#### WHAT NEEDS TO BE DONE
Rewrite everything from the line containing "is (900, 580)." down to the line containing "The image size is (1068, 803).", changing "The image size is" to "The resolution is" and leaving the rest untouched.

#### THE RECORDS
__________________________________________________

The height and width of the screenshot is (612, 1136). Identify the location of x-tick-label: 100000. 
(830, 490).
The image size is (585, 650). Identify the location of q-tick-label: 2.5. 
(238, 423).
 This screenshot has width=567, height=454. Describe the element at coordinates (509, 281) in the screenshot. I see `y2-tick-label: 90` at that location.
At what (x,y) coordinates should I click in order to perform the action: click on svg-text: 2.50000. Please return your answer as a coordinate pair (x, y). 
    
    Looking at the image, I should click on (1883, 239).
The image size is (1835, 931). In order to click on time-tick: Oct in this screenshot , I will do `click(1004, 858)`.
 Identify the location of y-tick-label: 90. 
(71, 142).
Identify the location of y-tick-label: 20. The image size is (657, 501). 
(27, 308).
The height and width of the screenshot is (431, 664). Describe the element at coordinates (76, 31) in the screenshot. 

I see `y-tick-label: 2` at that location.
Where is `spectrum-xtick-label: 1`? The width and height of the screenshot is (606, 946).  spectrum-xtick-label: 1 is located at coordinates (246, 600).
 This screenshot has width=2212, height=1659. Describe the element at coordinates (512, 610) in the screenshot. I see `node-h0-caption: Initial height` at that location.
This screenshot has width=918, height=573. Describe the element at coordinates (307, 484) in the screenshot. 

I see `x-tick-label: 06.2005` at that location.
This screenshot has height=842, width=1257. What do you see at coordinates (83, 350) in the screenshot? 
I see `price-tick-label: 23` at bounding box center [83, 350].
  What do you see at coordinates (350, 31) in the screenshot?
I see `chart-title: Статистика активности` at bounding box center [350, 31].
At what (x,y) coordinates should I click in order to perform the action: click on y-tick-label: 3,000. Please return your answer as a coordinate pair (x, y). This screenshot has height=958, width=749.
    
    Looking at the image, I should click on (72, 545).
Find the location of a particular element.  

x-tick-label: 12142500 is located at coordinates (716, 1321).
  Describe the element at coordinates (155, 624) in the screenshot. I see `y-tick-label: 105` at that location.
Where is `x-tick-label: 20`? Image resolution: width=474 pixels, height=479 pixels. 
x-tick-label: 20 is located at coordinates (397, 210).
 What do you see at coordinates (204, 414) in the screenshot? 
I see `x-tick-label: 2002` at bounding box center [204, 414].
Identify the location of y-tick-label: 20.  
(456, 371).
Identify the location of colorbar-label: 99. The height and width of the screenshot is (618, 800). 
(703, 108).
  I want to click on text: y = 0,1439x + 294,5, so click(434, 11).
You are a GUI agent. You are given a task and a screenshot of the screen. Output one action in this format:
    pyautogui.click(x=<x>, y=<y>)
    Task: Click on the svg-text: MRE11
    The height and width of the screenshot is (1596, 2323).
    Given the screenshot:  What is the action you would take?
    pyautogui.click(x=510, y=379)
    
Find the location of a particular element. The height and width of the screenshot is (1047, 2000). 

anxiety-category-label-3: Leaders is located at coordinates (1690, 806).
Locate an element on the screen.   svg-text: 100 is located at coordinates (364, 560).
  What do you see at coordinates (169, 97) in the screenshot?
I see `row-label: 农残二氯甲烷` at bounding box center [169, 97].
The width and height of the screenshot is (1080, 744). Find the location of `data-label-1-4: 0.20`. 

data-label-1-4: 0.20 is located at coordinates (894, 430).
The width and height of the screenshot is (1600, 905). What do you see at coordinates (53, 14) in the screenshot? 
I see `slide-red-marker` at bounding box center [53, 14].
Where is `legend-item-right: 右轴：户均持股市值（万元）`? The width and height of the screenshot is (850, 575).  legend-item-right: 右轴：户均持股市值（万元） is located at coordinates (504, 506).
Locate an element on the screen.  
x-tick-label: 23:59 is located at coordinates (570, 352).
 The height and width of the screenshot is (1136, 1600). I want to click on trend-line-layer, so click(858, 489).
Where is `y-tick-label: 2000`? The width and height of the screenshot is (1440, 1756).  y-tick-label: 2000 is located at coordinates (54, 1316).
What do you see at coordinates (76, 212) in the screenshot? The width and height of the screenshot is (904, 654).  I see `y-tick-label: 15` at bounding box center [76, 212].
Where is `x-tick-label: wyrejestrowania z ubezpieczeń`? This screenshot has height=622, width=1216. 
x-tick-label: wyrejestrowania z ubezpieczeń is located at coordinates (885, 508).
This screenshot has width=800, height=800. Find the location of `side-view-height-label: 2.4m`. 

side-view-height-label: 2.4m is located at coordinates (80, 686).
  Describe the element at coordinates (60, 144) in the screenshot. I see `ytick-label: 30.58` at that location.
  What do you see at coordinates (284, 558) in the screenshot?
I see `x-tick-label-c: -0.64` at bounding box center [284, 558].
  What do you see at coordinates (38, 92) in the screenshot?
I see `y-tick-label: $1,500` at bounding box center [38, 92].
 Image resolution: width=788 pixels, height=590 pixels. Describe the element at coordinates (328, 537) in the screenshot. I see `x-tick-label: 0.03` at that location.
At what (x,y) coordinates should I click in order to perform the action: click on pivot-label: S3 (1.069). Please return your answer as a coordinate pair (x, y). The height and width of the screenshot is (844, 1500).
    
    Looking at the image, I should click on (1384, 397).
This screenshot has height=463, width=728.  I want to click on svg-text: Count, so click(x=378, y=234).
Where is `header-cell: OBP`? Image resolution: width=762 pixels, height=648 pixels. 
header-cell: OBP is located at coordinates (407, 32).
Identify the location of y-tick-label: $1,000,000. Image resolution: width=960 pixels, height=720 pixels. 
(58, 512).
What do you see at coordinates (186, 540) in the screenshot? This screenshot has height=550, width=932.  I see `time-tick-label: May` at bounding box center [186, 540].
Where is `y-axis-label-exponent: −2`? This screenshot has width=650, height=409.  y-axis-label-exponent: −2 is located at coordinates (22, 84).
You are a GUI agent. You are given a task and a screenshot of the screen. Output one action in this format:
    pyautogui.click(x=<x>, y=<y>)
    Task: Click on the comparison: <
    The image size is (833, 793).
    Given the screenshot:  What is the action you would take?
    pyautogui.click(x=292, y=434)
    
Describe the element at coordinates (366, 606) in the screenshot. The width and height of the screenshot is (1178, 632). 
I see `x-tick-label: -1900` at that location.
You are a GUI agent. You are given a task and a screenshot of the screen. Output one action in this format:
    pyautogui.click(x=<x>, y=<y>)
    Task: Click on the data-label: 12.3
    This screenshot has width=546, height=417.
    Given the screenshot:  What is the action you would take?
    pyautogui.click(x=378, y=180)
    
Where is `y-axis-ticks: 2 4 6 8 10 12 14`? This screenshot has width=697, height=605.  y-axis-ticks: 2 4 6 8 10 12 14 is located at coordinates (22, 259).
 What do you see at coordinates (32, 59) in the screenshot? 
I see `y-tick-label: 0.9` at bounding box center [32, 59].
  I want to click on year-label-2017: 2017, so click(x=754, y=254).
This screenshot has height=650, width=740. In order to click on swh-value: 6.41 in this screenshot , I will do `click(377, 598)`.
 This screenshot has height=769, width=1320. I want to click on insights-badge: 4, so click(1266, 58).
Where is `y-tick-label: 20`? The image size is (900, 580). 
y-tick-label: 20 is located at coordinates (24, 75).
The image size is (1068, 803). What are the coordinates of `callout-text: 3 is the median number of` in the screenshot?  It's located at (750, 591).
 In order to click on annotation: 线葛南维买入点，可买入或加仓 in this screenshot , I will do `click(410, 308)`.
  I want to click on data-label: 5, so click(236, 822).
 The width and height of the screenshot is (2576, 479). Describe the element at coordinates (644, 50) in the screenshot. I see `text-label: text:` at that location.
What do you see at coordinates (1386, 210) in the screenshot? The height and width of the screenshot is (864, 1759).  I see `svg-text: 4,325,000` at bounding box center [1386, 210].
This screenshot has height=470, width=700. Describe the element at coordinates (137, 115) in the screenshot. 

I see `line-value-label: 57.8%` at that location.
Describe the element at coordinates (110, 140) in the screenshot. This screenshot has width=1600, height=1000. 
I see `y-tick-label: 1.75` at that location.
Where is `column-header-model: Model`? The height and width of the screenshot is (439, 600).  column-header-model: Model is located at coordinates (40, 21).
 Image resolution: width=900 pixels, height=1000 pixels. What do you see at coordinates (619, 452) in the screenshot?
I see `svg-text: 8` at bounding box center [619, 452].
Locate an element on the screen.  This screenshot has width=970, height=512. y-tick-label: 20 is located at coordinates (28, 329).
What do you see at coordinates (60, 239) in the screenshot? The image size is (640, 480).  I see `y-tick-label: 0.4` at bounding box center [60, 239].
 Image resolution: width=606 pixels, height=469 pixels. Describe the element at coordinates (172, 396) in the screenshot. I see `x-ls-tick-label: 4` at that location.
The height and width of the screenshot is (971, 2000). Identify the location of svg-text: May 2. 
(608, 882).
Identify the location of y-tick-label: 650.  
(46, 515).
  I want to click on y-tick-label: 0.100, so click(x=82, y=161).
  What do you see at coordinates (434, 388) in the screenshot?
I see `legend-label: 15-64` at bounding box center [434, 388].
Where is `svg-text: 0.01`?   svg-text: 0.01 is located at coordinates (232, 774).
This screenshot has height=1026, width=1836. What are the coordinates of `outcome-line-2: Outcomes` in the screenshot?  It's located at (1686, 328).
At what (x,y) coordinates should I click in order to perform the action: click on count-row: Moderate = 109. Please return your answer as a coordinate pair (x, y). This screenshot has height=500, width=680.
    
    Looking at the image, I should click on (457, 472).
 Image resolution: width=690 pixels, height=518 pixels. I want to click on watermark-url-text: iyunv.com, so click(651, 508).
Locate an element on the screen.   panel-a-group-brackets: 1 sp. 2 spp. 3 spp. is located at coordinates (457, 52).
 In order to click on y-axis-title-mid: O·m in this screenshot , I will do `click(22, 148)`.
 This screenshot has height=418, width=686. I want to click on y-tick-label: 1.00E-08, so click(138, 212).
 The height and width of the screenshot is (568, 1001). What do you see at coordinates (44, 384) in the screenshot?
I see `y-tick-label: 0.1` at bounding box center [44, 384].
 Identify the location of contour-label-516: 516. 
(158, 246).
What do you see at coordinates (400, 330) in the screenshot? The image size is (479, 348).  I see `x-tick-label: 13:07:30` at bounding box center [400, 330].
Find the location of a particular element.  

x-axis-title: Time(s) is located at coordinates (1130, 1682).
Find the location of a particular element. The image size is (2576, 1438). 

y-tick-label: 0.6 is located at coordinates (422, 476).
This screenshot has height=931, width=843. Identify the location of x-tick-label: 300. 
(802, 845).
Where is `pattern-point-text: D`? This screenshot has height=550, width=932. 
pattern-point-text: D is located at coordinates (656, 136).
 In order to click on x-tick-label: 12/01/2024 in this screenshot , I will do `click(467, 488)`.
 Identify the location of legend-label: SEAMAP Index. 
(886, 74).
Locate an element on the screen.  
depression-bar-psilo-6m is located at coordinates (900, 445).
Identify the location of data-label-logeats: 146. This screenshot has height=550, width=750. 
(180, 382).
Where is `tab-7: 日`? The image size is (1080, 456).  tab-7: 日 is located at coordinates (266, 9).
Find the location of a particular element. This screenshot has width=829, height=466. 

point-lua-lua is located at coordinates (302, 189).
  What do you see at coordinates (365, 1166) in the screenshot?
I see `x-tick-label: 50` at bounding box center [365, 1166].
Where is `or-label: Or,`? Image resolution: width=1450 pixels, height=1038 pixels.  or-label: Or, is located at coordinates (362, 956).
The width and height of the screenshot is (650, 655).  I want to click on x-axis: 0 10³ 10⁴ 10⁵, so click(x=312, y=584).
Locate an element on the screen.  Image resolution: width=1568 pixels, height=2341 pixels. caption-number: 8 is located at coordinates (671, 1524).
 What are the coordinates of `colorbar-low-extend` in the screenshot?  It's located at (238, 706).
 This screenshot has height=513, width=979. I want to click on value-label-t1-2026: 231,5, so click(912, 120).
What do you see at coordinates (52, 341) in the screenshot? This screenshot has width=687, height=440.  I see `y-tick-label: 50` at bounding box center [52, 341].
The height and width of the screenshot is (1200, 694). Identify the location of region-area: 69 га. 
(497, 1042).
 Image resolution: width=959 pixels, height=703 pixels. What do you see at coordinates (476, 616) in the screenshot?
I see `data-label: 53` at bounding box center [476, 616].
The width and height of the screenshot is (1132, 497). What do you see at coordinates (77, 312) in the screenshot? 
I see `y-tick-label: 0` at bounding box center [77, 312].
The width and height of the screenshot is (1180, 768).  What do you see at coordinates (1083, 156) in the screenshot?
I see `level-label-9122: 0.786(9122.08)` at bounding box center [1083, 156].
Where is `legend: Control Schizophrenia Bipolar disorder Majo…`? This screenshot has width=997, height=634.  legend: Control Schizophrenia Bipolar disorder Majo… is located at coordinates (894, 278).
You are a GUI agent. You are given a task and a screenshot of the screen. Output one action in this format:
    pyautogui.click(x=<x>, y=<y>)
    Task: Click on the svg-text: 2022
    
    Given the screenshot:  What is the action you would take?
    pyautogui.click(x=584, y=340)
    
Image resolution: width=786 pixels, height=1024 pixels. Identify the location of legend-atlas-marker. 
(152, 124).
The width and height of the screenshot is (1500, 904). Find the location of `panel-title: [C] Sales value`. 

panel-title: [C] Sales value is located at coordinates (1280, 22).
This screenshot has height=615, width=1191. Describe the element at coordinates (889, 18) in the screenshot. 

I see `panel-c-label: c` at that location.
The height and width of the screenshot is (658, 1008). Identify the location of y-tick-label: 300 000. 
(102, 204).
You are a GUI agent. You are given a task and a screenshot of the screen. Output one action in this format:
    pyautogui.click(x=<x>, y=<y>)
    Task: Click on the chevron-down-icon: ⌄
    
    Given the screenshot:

__________________________________________________

#### TASK SOLUTION
Where is `y-tick-label: 20`? The resolution is (900, 580). 
y-tick-label: 20 is located at coordinates (24, 75).
The resolution is (1068, 803). What are the coordinates of `callout-text: 3 is the median number of` in the screenshot?  It's located at (750, 591).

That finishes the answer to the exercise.